Task goal:
Please rewrite every line of the material below, requests included, adding 125 to each coordinate in the answers. Leave out the pictures.

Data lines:
* start *

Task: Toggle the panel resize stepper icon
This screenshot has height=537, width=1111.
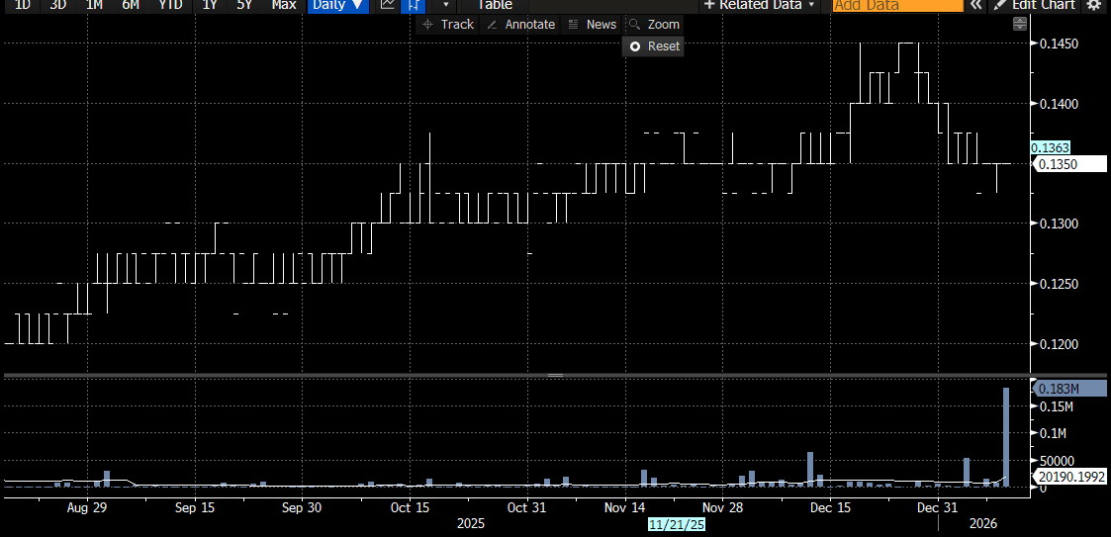Action: [1020, 24]
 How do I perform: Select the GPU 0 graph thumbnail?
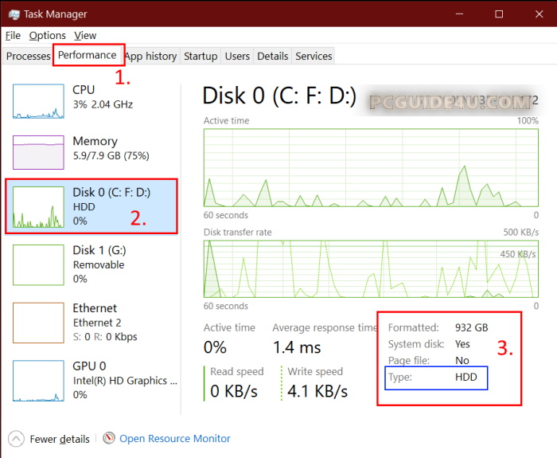tap(38, 380)
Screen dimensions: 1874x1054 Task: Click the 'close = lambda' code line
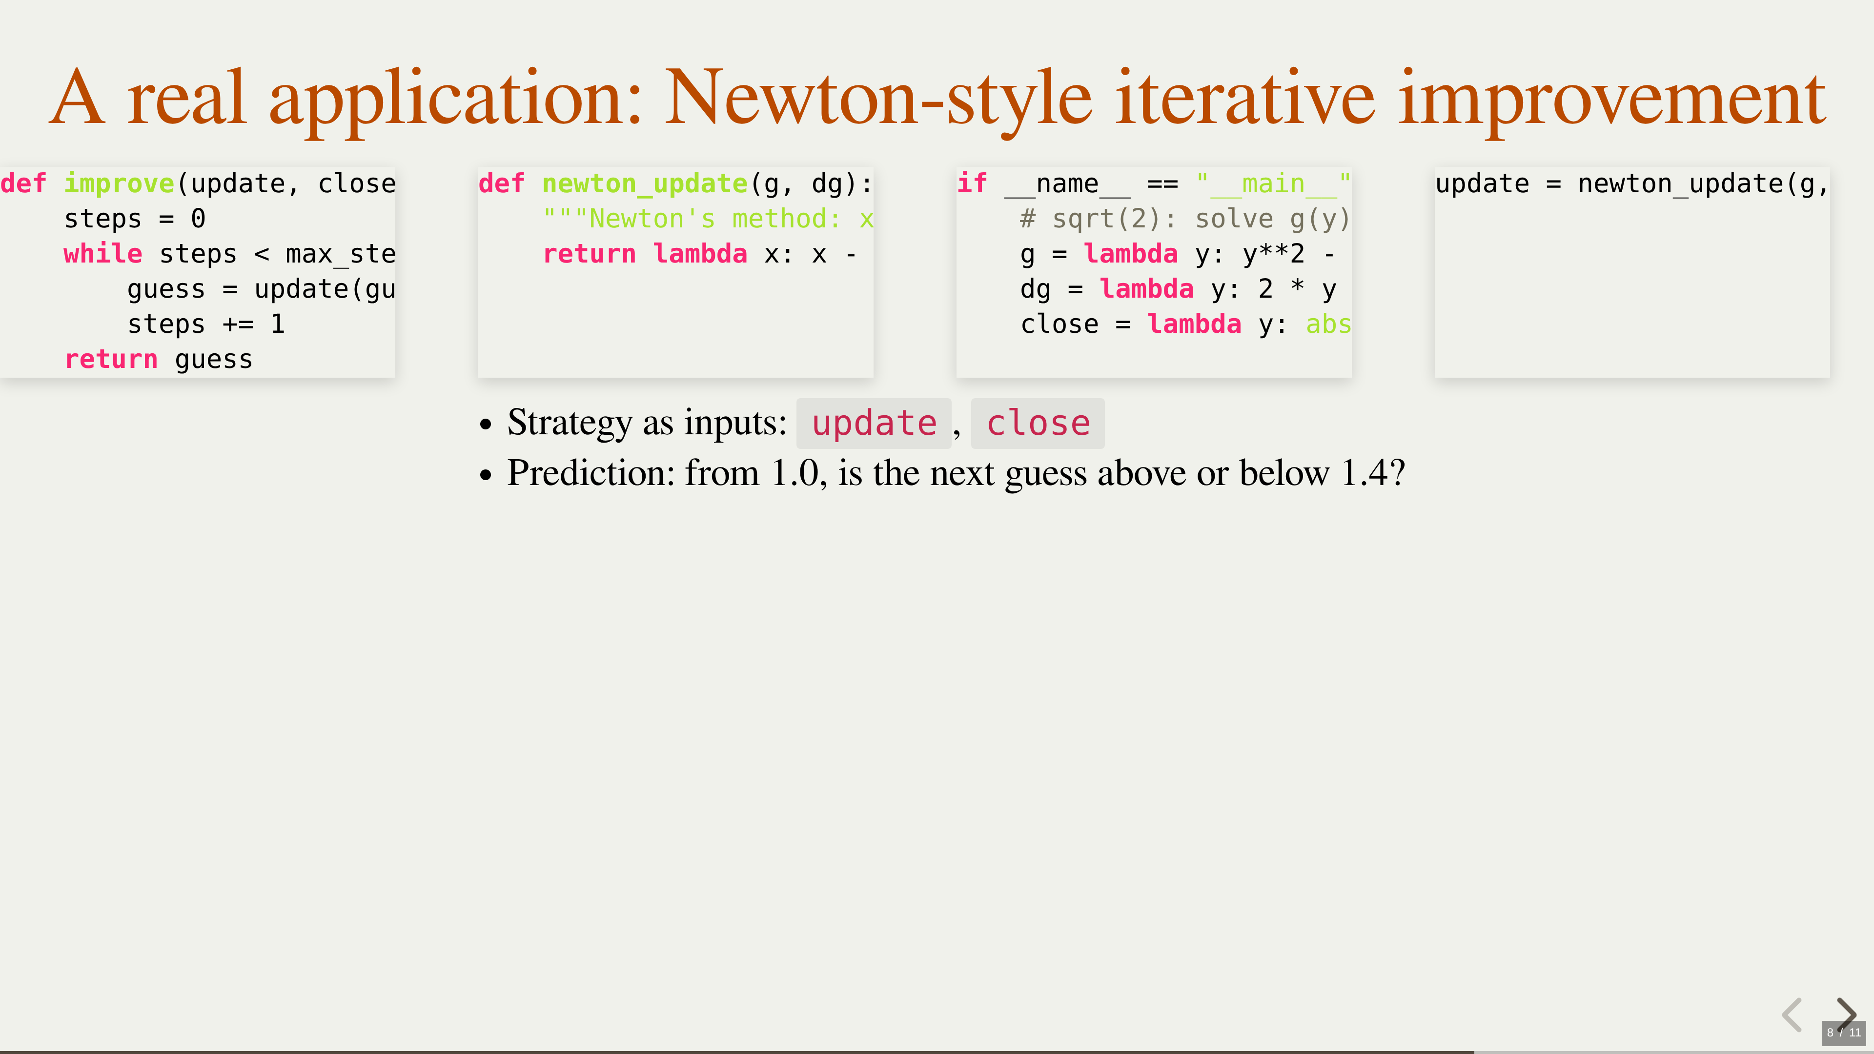coord(1184,324)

* end *

Expected answer:
Task: Toggle the panel resize stepper icon
This screenshot has height=537, width=1111.
Action: [1145, 149]
 How do I perform: Select the GPU 0 graph thumbnail?
tap(163, 505)
Screen dimensions: 1874x1054 Task: Click the 'close = lambda' code line
coord(1309,449)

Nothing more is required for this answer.